TASK: In two sentences, what does the alumni spotlight below say?

DOCUMENT SECTION:
## start

Alumni Spotlight Dr. Randy O’Brien ('85)

 A man smiling at the camera


Dr. Randy O’Brien (‘85) serves as the Superintendent of Schools for Goose Creek Consolidated Independent School District in Baytown, TX. The following remarks are Dr. O’Brien’s reflections on the meaningful ways in which ETBU paved the path and continues to impact his life and career.
As the firstborn of four boys and a first-generation college student, I had become accustomed to trying new things, exploring if you will. Our parents had provided a solid foundation in each one of us, developing our character while focusing primarily on our work ethic, spiritual walk by way of consistent church attendance, and the drive to become contributing members of society.

Working several part-time jobs throughout high school, upon graduating, I became a welder’s helper or apprentice, following in my father’s footsteps. I had completely ignored several scholarship offers to play sports at the next level, as higher education was never spoken of in our home. That all changed a year later when I approached my father at work one day, asking him how he’d feel about me going to college. To say the least, he was dismayed that I would consider “quitting work” to go backward in my career path.

Arriving on the picturesque hill on the day of basketball tryouts was impactful. The way the coaching staff treated me as a valuable part of their team from day one is what got me there, but to then learn that each and every professor that I would have would be just as caring was quite a paradigm shift from feeling like I was fighting an uphill battle alone in the world since I had graduated high school and moved out on my own.

## end

DATA BLOCK:

## start

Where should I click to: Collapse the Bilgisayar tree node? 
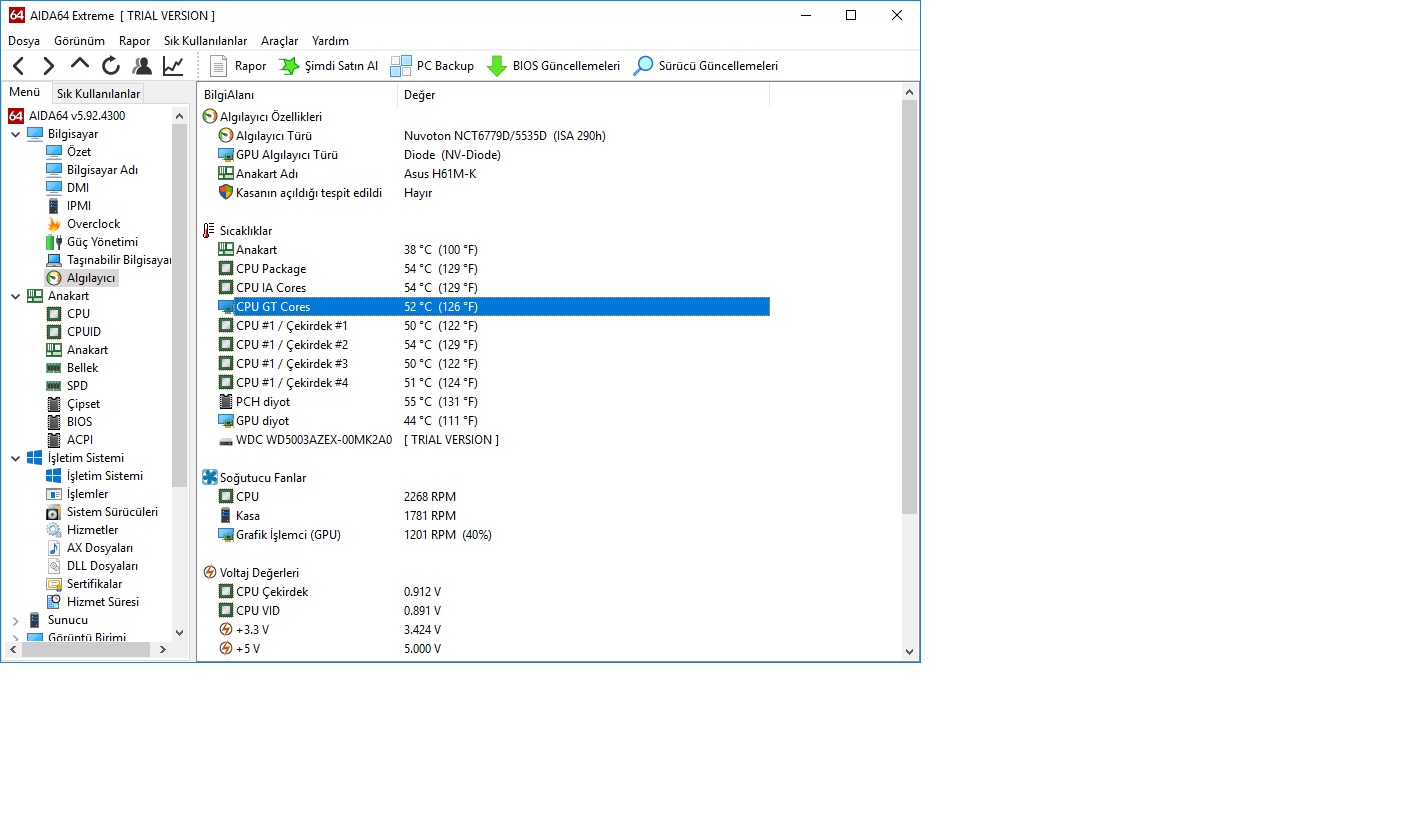[15, 134]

## end

THE COMPLETED TASK: Dr. Randy O'Brien ('85), Superintendent of Schools for Goose Creek Consolidated Independent School District in Baytown, TX, reflects on how ETBU paved the path for his life and career and continues to shape it. The firstborn of four boys and a first-generation college student, he ignored sports scholarship offers to work as a welder's helper after high school, then chose college a year later despite his father's dismay, and at ETBU he found coaches and professors who treated him with care.